Looking ahead, the challenges are apparent, added TD. Part of the lift to Q1 activity was due to U.S. firms attempting to front-run tariffs by stockpiling imports ahead of the new duties. Canadian exports to the U.S. grew nearly 7% per month between November and January, before falling nearly 10% through March once they were applied.
However, two silver linings emerged in the March data. First, the steep decline in exports to the U.S. was offset by a rise in shipments to the rest of the world.
Secondly, roughly 50% of Canadian goods heading to the U.S. were CUSMA compliant in March, up from the 38% average in 2024 and 40% last March. The increased compliance means avoiding the 25% tariff and reducing the economic impact. Nonetheless, as long as the uncertainty about the trade relationship persists, firms are understandably cautious. With the malaise hanging over the economy, it's unlikely things will turn a corner soon.
Faced with the prospect of domestic activity continuing to soften, TD sees the Bank of Canada having an opening to cut its policy rate by 25 basis points in June, bringing it down to 2.5%. The risk of higher inflation remains, but there are a few reasons for optimism that the worst-case scenario won't materialize.
First, a greater share of Canadian products have become CUSMA compliant -- offsetting the risk of supply chain snarls -- retaliatory tariffs have been restrained, and a stronger Canadian dollar offset rising cost pressures, according to the bank.

**Data section**.
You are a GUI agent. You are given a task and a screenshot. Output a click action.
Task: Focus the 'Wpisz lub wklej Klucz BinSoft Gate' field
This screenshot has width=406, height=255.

**Work to do**. From the passage on Canada's trade and rate outlook, write out the part from "Faced with the" to "to the bank.", changing "Canadian dollar" to "loonie". The material has no connection to the passage.

**The completed task**.
Faced with the prospect of domestic activity continuing to soften, TD sees the Bank of Canada having an opening to cut its policy rate by 25 basis points in June, bringing it down to 2.5%. The risk of higher inflation remains, but there are a few reasons for optimism that the worst-case scenario won't materialize.
First, a greater share of Canadian products have become CUSMA compliant -- offsetting the risk of supply chain snarls -- retaliatory tariffs have been restrained, and a stronger loonie offset rising cost pressures, according to the bank.